If you want people to adopt your tool, you may need to explain any advantage this has over fastmcp.
It's already easy to expose a python function as an MCP server. From the fastmcp docs:
from fastmcp import FastMCP
mcp = FastMCP("Demo ")
@mcp.tool
def add(a: int, b: int) -> int:
"""Add two numbers"""
return a + b
if __name__ == "__main__":
mcp.run()Hi thanks for the comment, I’m not trying to replace FastMCP (or anything else), and I’m not really comparing on the “basic MCP server” use case.
PolyMCP, beyond creating MCP servers over HTTP and stdio, WASM (Pyodide) bundle to run tools in the browser/edge with an “MCP-style” tool interface,provides unified agent/orchestration across multiple MCP servers, plus an Inspector UI and production guardrails (budgets, logging, redaction, allowlists, retries).

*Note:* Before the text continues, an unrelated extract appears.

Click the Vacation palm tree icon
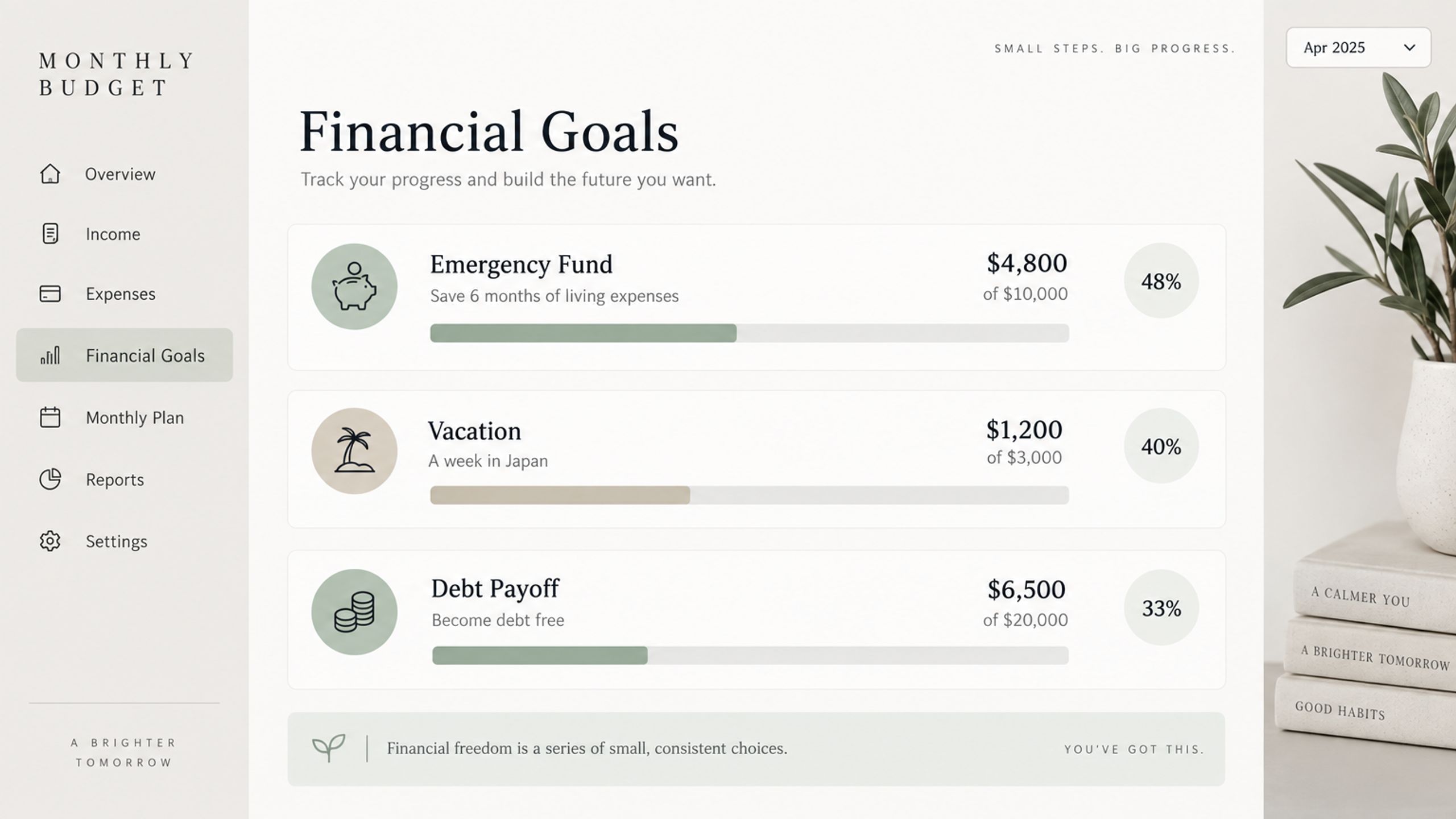The height and width of the screenshot is (819, 1456). 354,450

The goal is to be a single, end-to-end toolkit for developers: tool exposure + debugging + governance + orchestration.
None of this came across in what you wrote in your Show HN.
because I wanted to introduce this part of PolyMCP that can take you from code with only functions to an MCP.

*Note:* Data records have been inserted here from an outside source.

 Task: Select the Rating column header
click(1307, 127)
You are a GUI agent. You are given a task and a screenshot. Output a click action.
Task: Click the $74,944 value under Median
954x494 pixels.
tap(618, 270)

How do you handle side-effectful tools and secrets? Least-privilege and auditing seem hard once any Python function can become a tool (scoped creds, revocation, logs).
Hi Thanks for the comment, The unified agent doesn’t execute untrusted code — it orchestrates. Side effects only happen at explicit execution boundaries (remote tools or the CodeAgent). The CodeAgent is sandboxed in Docker; the planner/router isn’t, because it never executes arbitrary code. Least-privilege and auditing are enforced at the execution boundary, not per function. Do you have any suggestions for making PolyMCP better?
Makes sense — execution boundary is the right place.
I'd prioritize audit logs + correlation IDs, and short-lived creds per tool call. Do you expose tool capabilities to the planner without exposing creds?